For full details, go to Cutting back the kilowatt hours: Sustainability efforts save energy, dollars for The Clinic.
Three of the four projects in 2014 intended to save electricity involved interior and exterior lighting, while the fourth – the biggest of the efforts, by far – involved a heating, ventilation and air-conditioning system. Here are brief summaries of all four projects.
- Interior fluorescent lighting upgrade: An older system was replaced with a more efficient one known as “ballast and tubes,” according to Anton Grube, facilities services manager for The Corvallis Clinic. The project essentially upgraded existing tubes to a set of better performing ones, but to accommodate the new ones, a corresponding ballast system was needed in each fixture.
- Installation of better switches: Conventional on-off light switches in all rooms were taken out in favor of motion-activated switches. This way, lights are now automatically turned off in rooms that are unoccupied. Grube said this technology was not only inexpensive, but it also saves electricity and money overnight. He explained that members of after-hours cleaning and maintenance crews would often turn on all lights to begin their shifts and turn them off only when they left. With the new switches, the lights go on and off with the movement of the workers.

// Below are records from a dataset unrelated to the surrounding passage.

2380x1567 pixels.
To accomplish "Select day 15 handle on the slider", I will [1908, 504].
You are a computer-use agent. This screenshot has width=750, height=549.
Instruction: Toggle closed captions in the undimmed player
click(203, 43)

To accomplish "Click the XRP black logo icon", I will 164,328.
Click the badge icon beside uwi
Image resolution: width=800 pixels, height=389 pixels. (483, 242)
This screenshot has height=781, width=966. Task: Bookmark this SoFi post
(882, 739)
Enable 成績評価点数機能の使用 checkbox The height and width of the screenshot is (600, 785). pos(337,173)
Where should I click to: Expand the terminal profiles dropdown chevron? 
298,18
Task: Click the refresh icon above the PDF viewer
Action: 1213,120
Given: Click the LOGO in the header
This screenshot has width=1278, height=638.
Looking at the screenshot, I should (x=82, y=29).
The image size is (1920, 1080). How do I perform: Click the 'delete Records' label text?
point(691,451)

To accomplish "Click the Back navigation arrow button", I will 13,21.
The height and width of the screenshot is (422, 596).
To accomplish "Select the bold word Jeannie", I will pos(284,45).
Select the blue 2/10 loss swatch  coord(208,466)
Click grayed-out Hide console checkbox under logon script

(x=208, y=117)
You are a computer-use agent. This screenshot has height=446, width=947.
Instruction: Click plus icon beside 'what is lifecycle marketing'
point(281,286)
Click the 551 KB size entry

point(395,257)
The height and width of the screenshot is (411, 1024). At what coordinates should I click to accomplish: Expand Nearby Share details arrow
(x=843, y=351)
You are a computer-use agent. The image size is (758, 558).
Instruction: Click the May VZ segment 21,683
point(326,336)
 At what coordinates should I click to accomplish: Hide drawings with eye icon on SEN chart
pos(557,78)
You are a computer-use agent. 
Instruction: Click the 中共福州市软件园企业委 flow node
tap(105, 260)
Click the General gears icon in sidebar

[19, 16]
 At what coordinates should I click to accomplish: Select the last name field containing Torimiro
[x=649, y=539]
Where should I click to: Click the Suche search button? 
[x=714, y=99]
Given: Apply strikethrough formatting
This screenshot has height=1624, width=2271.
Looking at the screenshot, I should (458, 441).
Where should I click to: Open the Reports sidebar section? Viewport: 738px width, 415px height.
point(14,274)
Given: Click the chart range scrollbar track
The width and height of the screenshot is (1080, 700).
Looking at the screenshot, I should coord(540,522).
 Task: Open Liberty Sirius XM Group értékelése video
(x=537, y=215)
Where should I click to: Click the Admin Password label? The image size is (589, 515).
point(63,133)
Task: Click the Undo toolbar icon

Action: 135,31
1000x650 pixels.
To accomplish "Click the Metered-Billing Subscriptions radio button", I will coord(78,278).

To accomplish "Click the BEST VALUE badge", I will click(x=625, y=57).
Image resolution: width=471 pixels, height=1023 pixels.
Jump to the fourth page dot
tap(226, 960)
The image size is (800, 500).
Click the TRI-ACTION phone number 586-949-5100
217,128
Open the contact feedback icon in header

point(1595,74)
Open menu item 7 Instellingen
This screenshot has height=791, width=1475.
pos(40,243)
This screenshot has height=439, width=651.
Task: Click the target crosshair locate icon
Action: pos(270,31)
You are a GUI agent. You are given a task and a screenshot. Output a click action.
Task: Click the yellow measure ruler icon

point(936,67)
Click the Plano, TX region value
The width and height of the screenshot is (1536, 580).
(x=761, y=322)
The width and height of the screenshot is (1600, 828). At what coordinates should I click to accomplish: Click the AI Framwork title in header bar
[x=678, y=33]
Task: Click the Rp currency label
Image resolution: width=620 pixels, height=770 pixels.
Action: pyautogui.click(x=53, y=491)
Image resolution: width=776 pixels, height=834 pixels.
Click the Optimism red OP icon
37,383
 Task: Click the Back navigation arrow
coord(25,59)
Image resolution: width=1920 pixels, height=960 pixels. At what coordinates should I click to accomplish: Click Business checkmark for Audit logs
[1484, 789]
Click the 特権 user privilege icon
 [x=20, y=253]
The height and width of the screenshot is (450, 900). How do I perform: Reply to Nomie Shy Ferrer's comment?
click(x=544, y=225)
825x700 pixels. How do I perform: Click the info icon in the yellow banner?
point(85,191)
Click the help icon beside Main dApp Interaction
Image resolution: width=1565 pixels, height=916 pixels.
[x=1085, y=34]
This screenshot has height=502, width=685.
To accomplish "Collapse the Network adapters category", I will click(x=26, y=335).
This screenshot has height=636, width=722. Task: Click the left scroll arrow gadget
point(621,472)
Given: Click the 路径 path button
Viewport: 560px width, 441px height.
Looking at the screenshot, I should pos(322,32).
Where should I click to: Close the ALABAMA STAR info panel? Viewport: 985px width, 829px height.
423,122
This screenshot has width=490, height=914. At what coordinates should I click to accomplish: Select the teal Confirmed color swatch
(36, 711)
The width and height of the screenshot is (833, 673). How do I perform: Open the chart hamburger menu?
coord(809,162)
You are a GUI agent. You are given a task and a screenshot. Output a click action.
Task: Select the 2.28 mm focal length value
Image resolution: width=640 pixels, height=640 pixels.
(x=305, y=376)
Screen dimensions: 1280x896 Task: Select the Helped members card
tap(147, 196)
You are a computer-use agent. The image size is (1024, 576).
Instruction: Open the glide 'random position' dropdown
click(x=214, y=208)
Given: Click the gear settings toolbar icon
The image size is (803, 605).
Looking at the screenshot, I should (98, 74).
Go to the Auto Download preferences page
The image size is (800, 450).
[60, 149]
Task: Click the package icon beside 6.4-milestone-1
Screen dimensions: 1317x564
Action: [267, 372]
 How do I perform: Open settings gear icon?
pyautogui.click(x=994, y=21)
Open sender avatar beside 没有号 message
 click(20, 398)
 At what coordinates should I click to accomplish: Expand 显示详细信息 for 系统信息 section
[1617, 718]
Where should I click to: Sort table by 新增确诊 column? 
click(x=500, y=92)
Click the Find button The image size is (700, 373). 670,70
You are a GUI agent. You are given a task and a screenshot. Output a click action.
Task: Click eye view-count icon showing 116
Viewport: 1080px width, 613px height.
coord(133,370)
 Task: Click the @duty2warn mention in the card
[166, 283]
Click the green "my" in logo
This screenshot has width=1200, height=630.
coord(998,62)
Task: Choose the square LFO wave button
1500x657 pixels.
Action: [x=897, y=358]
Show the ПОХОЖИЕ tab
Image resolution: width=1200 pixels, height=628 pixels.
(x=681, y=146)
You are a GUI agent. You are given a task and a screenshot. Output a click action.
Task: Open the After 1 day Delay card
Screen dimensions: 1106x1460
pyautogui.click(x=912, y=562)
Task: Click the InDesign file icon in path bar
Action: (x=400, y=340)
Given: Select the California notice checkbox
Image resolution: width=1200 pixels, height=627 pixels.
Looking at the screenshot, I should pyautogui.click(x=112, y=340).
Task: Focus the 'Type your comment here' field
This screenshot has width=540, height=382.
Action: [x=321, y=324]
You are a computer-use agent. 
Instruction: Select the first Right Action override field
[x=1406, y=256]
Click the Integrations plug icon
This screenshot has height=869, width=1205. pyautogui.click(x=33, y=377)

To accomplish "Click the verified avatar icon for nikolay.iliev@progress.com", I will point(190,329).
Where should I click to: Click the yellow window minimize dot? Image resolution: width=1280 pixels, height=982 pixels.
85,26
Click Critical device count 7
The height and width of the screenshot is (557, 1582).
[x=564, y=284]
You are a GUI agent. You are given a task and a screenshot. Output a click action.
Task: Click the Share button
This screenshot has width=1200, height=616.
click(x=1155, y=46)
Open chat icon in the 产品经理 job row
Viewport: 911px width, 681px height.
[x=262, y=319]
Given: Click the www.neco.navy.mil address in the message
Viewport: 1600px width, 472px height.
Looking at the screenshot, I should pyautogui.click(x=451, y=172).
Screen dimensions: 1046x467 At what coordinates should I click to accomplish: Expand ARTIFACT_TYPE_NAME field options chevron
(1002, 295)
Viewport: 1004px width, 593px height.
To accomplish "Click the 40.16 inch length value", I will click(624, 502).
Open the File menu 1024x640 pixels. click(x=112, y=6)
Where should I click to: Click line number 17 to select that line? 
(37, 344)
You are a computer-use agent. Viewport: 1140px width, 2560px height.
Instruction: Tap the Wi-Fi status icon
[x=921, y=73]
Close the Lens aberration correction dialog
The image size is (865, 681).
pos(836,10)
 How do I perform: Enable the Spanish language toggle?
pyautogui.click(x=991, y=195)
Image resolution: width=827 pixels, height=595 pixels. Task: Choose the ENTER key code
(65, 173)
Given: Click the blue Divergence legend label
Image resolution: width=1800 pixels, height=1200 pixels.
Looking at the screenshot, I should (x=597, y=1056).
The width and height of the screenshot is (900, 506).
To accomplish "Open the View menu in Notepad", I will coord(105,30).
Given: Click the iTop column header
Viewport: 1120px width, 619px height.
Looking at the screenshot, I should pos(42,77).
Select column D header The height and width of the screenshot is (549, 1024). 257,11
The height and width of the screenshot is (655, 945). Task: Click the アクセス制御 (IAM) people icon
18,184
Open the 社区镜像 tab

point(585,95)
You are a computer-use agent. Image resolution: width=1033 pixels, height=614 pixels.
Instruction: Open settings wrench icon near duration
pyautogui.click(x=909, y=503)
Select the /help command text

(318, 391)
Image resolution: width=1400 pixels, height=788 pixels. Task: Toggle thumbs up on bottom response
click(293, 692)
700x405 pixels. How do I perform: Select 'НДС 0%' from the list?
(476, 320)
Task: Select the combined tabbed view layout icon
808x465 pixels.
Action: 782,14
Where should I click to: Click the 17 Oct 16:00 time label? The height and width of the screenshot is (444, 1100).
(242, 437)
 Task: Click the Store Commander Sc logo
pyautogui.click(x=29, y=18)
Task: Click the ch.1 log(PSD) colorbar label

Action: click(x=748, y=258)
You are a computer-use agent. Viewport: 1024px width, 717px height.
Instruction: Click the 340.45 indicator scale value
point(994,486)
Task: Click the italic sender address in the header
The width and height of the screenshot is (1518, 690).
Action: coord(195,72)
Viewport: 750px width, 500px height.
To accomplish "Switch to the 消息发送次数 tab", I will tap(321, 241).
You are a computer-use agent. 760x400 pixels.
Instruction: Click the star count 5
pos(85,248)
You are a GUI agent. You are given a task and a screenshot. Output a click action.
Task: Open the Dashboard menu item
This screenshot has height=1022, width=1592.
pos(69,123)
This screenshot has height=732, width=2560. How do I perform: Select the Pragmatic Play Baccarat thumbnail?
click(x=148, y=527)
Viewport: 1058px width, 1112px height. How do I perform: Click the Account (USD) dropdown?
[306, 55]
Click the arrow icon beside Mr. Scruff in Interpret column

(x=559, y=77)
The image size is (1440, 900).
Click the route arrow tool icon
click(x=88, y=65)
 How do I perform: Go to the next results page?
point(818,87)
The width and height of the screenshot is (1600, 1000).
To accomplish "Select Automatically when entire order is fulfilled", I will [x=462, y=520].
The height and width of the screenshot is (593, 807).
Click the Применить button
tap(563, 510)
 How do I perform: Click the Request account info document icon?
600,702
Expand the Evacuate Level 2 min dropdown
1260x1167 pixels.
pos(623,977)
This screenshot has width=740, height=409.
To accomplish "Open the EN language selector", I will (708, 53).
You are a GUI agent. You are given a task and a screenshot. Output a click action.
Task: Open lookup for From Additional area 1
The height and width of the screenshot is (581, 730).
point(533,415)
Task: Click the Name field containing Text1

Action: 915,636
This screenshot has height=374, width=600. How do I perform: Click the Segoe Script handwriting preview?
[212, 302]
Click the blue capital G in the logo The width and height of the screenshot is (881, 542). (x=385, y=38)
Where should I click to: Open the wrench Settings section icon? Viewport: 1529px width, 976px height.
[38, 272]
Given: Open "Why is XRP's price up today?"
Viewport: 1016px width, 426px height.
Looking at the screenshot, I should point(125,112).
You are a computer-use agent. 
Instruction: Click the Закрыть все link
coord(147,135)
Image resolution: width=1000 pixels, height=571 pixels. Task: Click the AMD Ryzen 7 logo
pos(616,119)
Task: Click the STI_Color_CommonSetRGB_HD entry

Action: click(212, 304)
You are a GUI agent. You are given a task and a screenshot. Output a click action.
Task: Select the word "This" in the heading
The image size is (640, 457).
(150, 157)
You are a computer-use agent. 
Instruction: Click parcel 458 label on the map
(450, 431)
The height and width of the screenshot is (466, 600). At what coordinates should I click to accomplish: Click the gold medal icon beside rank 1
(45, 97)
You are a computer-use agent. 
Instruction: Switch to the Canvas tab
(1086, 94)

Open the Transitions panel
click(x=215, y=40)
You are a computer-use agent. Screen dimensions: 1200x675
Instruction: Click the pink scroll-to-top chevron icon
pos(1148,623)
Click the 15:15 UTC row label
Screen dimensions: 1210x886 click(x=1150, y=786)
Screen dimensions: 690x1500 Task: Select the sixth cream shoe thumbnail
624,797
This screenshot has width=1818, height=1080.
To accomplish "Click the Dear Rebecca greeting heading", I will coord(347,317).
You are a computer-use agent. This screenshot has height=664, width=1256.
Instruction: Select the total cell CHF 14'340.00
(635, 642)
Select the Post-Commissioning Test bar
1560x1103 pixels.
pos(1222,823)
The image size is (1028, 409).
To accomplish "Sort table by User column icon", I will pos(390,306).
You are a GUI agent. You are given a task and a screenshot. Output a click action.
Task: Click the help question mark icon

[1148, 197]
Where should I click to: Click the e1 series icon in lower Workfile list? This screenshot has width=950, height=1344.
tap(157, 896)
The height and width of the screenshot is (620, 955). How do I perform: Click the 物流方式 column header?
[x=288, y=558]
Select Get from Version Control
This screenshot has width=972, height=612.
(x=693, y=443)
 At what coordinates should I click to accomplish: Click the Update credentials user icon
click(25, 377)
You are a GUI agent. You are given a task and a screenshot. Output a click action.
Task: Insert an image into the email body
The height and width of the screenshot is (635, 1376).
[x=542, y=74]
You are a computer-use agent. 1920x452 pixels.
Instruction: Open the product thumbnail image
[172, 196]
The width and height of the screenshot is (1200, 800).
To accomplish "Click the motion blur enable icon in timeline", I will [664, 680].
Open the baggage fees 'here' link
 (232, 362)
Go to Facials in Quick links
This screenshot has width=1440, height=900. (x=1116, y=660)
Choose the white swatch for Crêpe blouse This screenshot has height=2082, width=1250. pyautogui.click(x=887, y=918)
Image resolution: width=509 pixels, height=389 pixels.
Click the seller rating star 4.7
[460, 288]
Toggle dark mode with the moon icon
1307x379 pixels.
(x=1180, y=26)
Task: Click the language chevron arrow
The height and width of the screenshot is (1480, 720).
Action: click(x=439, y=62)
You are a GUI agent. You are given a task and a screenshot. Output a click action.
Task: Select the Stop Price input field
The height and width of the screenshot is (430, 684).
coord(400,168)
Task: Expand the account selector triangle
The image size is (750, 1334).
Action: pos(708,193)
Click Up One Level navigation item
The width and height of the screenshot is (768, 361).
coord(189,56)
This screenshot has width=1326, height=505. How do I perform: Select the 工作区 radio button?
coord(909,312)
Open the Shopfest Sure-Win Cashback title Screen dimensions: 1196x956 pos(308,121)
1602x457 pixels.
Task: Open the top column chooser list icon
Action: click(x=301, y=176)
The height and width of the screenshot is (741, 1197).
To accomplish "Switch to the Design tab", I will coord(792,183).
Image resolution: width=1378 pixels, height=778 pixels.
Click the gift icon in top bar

- Parking-area lighting upgrade: Incandescent lighting in parking lots was removed in favor of LED, or light-emitting diode, bulbs. Grube said LED bulbs use significantly less electricity and they also last a great deal longer than the older type bulbs.
- Installation of technology known as variable frequency drives, or VFD: This system works alongside the motors that push air throughout a building. It lets the motors supply only the amount of air needed to heat or cool rooms, whereas previously the motors would run at full speed – or not at all.
Grube analogized the VFD system to a car. Without it, the car could travel only at zero or 60 mph, but nowhere in between.
“But what if I need to go only 40 mph because I need less heating or cooling?” Grube asked.
The VFD allows such variation, and it also helps prolong the life of the motors. Grube explained that to continually stop and start a motor puts strain on it, so as a result, the system was often left on – at 60 mph – day and night. But with the VFD system, motors can be gradually started up and their speeds changed throughout the day depending on need.
The VFD systems in 2014 were installed in the Asbury Building; Grube said the same technology was installed in the Aumann Building as part of a 1994 remodel.